Please note that this is just a suggestion. It is neither legal nor medical advice, nor a guaranty regarding their services, and you should always consider getting legal advice and assistance from an attorney who will represent you directly. The members at BariatricsFacts.org will help you draft your own letters, but will not be your legal or medical representatives; you will be required to do a fair amount of your own work on your appeals, and to sign them yourself.

It is suggested that before or at the same time as you contact the resources suggested at the site, you gather as much of the following information as you can:

  • A copy of your Evidence of Coverage, which is the usually 100+ page insurance contract between your employer and the insurance company, which  you can obtain it from your HR department. If you are self-insured, it will be available directly from your insurance company. Note: it is NOT the Summary of Benefits – it needs to be the contract itself.
  • If your insurance is through an employer, you need to determine whether your plan is self-funded or fully-funded. Your rights are significantly different under the two types of plans.
  • If your insurance company has a separate bariatric surgery policy, provide a copy of that, too.
  • A copy of your surgeon’s request for preauthorization, which provides the ICD-10 and CPT codes submitted.
  • A copy of your denial letter, including the section regarding your appeal rights.

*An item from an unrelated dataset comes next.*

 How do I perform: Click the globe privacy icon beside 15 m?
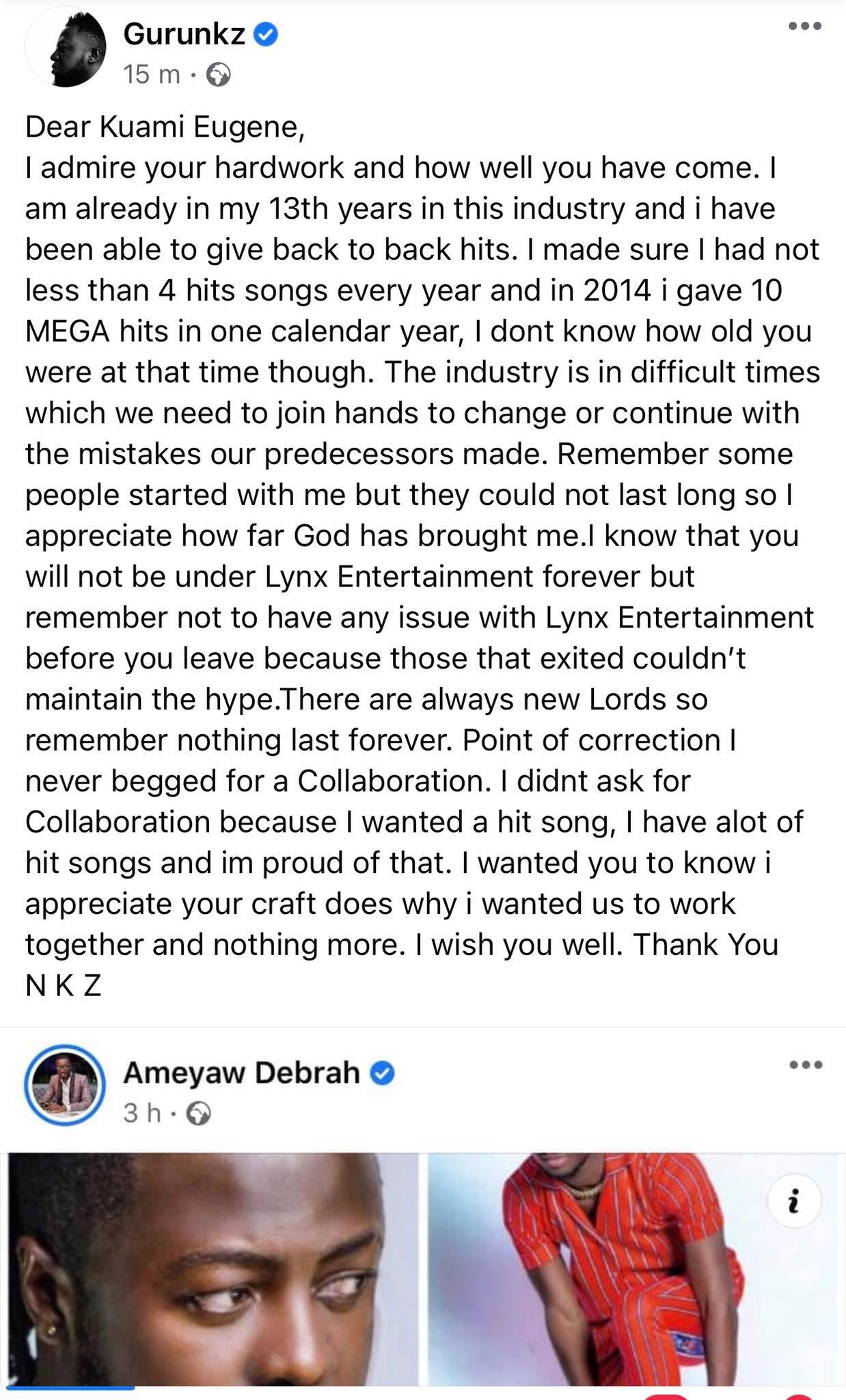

*      It is strongly recommended that you obtain a copy of your surgeon’s LOMN (letter of medical necessity) before it is submitted to your insurer or for external review, so we can assist your busy surgeon in making the strongest possible case for you.

Don’t be deterred by a denial. It is unfortunately more common than it should be, but it can often be overcome if you meet the requirements for bariatric surgery, if you get help navigating the process.